• [Target pointing data]
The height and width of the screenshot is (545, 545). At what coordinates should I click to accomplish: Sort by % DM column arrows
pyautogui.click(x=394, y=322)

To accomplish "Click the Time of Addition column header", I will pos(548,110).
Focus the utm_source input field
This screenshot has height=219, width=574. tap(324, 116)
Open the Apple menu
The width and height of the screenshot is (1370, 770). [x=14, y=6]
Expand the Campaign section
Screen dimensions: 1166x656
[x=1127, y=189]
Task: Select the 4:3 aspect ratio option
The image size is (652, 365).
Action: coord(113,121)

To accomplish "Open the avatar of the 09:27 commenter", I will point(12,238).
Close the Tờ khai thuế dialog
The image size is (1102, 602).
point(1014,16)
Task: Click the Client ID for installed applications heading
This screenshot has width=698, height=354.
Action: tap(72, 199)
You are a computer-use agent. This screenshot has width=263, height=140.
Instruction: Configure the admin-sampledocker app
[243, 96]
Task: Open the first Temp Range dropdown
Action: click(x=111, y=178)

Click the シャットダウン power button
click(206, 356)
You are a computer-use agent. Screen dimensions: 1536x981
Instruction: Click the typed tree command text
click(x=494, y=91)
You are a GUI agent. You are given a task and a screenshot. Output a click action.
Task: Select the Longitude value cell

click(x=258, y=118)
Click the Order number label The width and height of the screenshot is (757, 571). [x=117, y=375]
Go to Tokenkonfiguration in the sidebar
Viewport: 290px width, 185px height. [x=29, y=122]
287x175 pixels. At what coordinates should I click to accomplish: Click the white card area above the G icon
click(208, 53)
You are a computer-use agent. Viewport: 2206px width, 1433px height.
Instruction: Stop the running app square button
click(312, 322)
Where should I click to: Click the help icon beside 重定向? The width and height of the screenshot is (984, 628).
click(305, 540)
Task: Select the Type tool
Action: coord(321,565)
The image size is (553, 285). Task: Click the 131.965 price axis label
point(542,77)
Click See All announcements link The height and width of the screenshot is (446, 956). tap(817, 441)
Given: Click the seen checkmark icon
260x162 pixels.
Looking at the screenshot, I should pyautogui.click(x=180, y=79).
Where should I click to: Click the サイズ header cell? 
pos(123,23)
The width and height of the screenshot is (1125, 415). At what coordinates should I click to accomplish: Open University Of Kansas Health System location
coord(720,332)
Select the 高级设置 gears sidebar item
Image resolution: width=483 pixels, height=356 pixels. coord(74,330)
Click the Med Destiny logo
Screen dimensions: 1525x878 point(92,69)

• [Given request] Copy all of the material above line for line, without changing anything.

• [Complete output]
The height and width of the screenshot is (545, 545). At what coordinates should I click to accomplish: Sort by % DM column arrows
pyautogui.click(x=394, y=322)

To accomplish "Click the Time of Addition column header", I will pos(548,110).
Focus the utm_source input field
This screenshot has height=219, width=574. tap(324, 116)
Open the Apple menu
The width and height of the screenshot is (1370, 770). [x=14, y=6]
Expand the Campaign section
Screen dimensions: 1166x656
[x=1127, y=189]
Task: Select the 4:3 aspect ratio option
The image size is (652, 365).
Action: coord(113,121)

To accomplish "Open the avatar of the 09:27 commenter", I will point(12,238).
Close the Tờ khai thuế dialog
The image size is (1102, 602).
point(1014,16)
Task: Click the Client ID for installed applications heading
This screenshot has width=698, height=354.
Action: tap(72, 199)
You are a computer-use agent. This screenshot has width=263, height=140.
Instruction: Configure the admin-sampledocker app
[243, 96]
Task: Open the first Temp Range dropdown
Action: click(x=111, y=178)

Click the シャットダウン power button
click(206, 356)
You are a computer-use agent. Screen dimensions: 1536x981
Instruction: Click the typed tree command text
click(x=494, y=91)
You are a GUI agent. You are given a task and a screenshot. Output a click action.
Task: Select the Longitude value cell

click(x=258, y=118)
Click the Order number label The width and height of the screenshot is (757, 571). [x=117, y=375]
Go to Tokenkonfiguration in the sidebar
Viewport: 290px width, 185px height. [x=29, y=122]
287x175 pixels. At what coordinates should I click to accomplish: Click the white card area above the G icon
click(208, 53)
You are a computer-use agent. Viewport: 2206px width, 1433px height.
Instruction: Stop the running app square button
click(312, 322)
Where should I click to: Click the help icon beside 重定向? The width and height of the screenshot is (984, 628).
click(305, 540)
Task: Select the Type tool
Action: coord(321,565)
The image size is (553, 285). Task: Click the 131.965 price axis label
point(542,77)
Click See All announcements link The height and width of the screenshot is (446, 956). tap(817, 441)
Given: Click the seen checkmark icon
260x162 pixels.
Looking at the screenshot, I should pyautogui.click(x=180, y=79).
Where should I click to: Click the サイズ header cell? 
pos(123,23)
The width and height of the screenshot is (1125, 415). At what coordinates should I click to accomplish: Open University Of Kansas Health System location
coord(720,332)
Select the 高级设置 gears sidebar item
Image resolution: width=483 pixels, height=356 pixels. coord(74,330)
Click the Med Destiny logo
Screen dimensions: 1525x878 point(92,69)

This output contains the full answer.